Currently the sacreCOMET signature might still be insufficient. E.g. different optimization levels on CPU/GPU could lead to different results. While the results might not be big, it's still good to be on the safe side and test things end-to-end. The idea is that there is a small public testset and it is known (to the package), that Comet20 correlates 0.1500 with humans on this testset. It is also known that Cometkiwi22 correlates 0.21412 on this testset.
So when someone runs their Comet20 or Cometkiwi22 locally, they can compute the correlations and see if they match. If they don't, something is wrong and needs to be investigated. In addition, if someone runs their own local model, they can also report the correlation in the signature and if someone tries to replicate their work and gets a different correlation, it's also a red flag. This package should make it easier.

I suggest the following:

  • Add tooling to sacreCOMET to make it possible to quickly run your model on the testset and compute correlations with the numbers there (can be human).
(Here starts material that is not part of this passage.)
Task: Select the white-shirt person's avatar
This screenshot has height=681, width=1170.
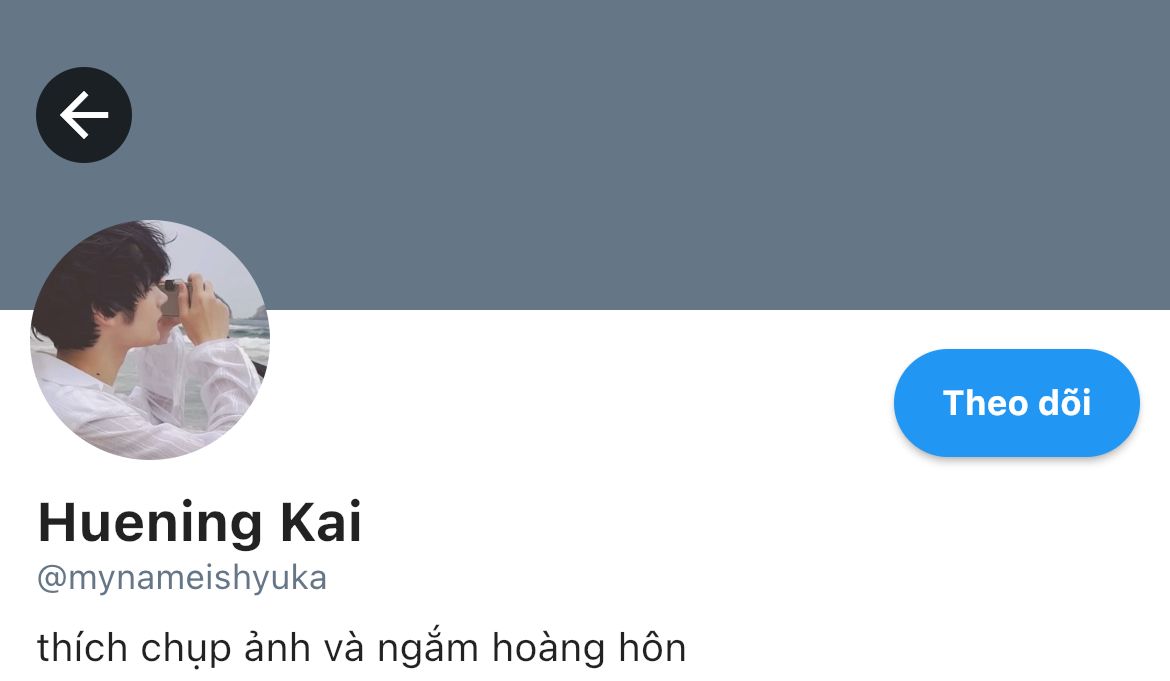Action: pyautogui.click(x=150, y=339)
    • I.e. download the small testset from raw.github and evaluate the correlation given a path to the local model, something like sacrecomet correlation my/comet/model/model.ckpt. The testset can be 1000 sentences. Scoring that even on CPU is still reasonably fast. For the correlation, let's use Pearson(?).
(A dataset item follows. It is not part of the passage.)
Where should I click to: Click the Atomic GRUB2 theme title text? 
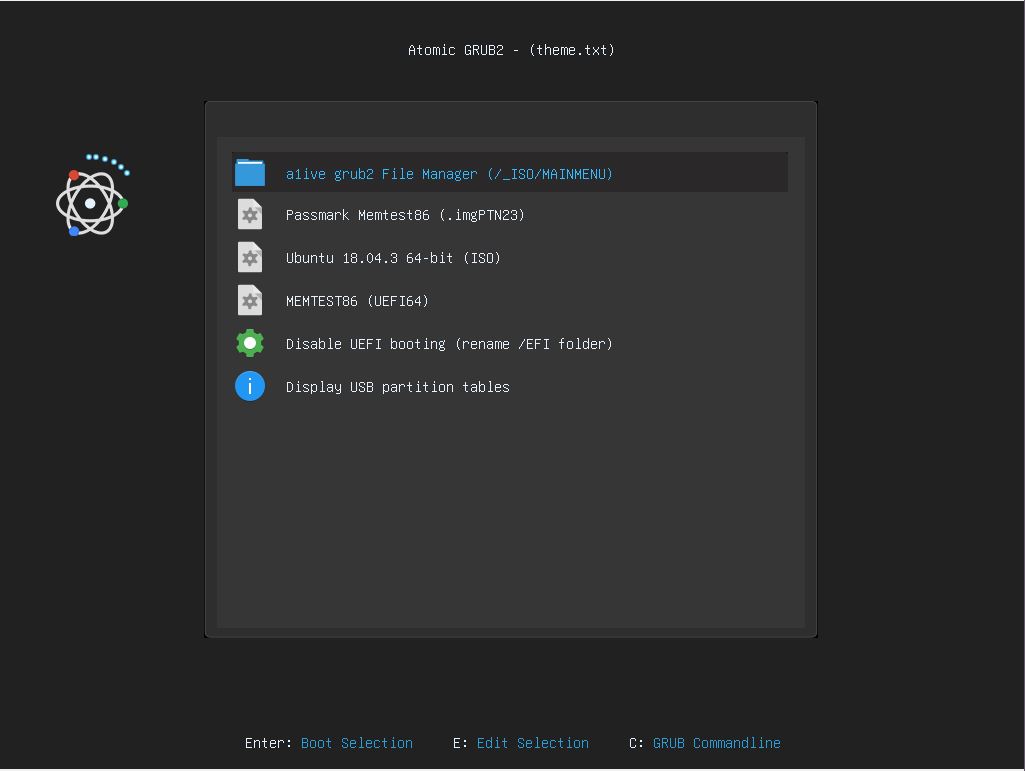(x=511, y=50)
    • In case the model name is known to us (publicly available models), compare the correlations with what we measure and print out a serious warning that something is wrong. For example The model Unbabel/wmt22-cometkiwi-da is publicly available and you obtained a correlation with human of 0.235102 while the refernce correlation is 0.282311. This is a red flag and something is wrong. Please investigate.
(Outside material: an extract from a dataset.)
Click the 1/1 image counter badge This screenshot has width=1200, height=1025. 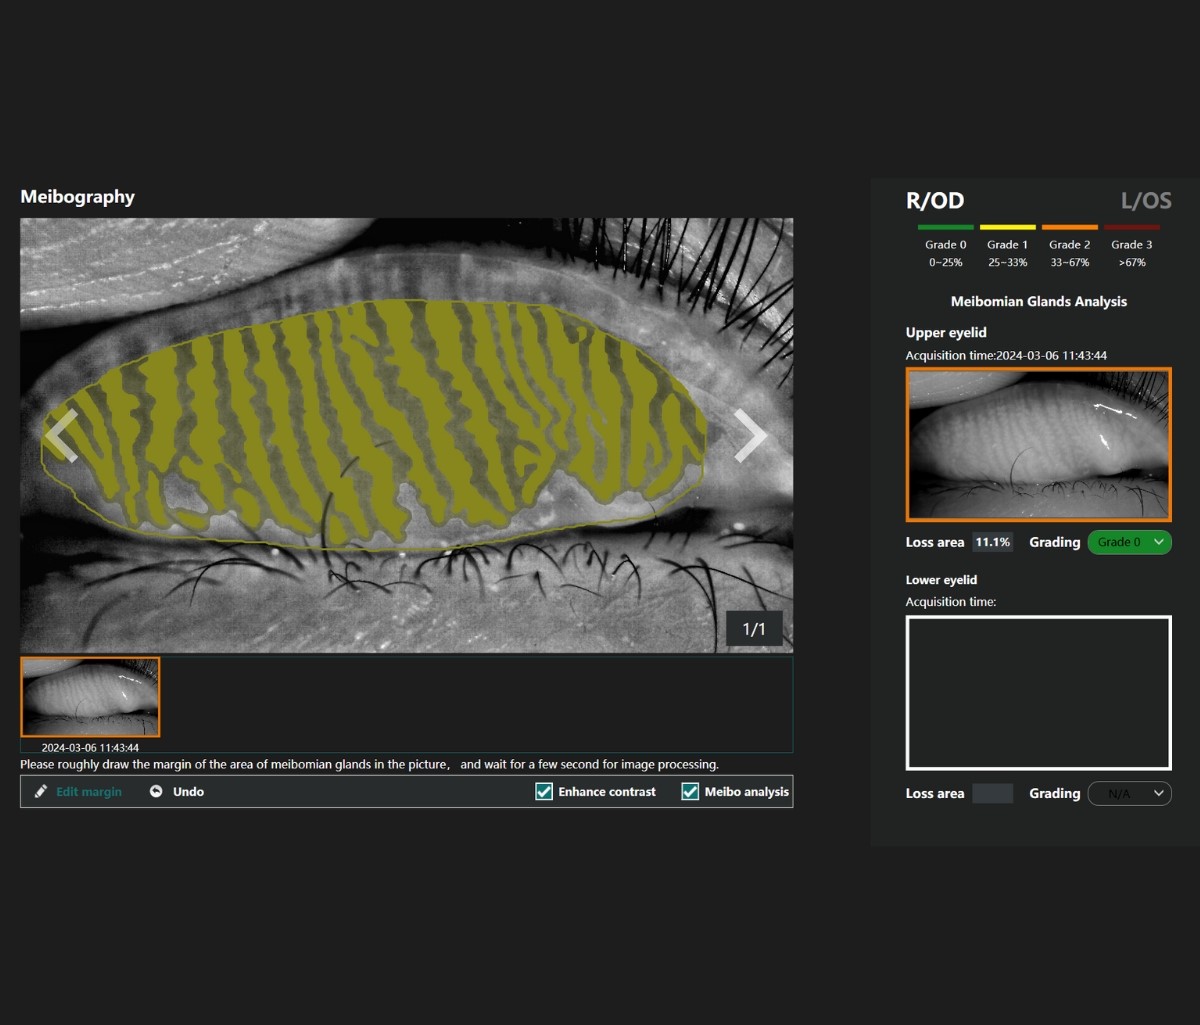pos(753,629)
  • When generating the signature, add an CLI argument + fallback to interactive question that asks for obtained correlation, such as sacrecomet --model unite-mup --prec fp32 --refs 1 --corr 0.12356 and this number should be reflected in the signature, so Python3.11.8|Comet2.2.2|fp32|unite-mup|r1|$\rho$0.12356. I suggest making this optional for now.
  • Add documentation to all of this.

This idea was originally suggested by Marcin.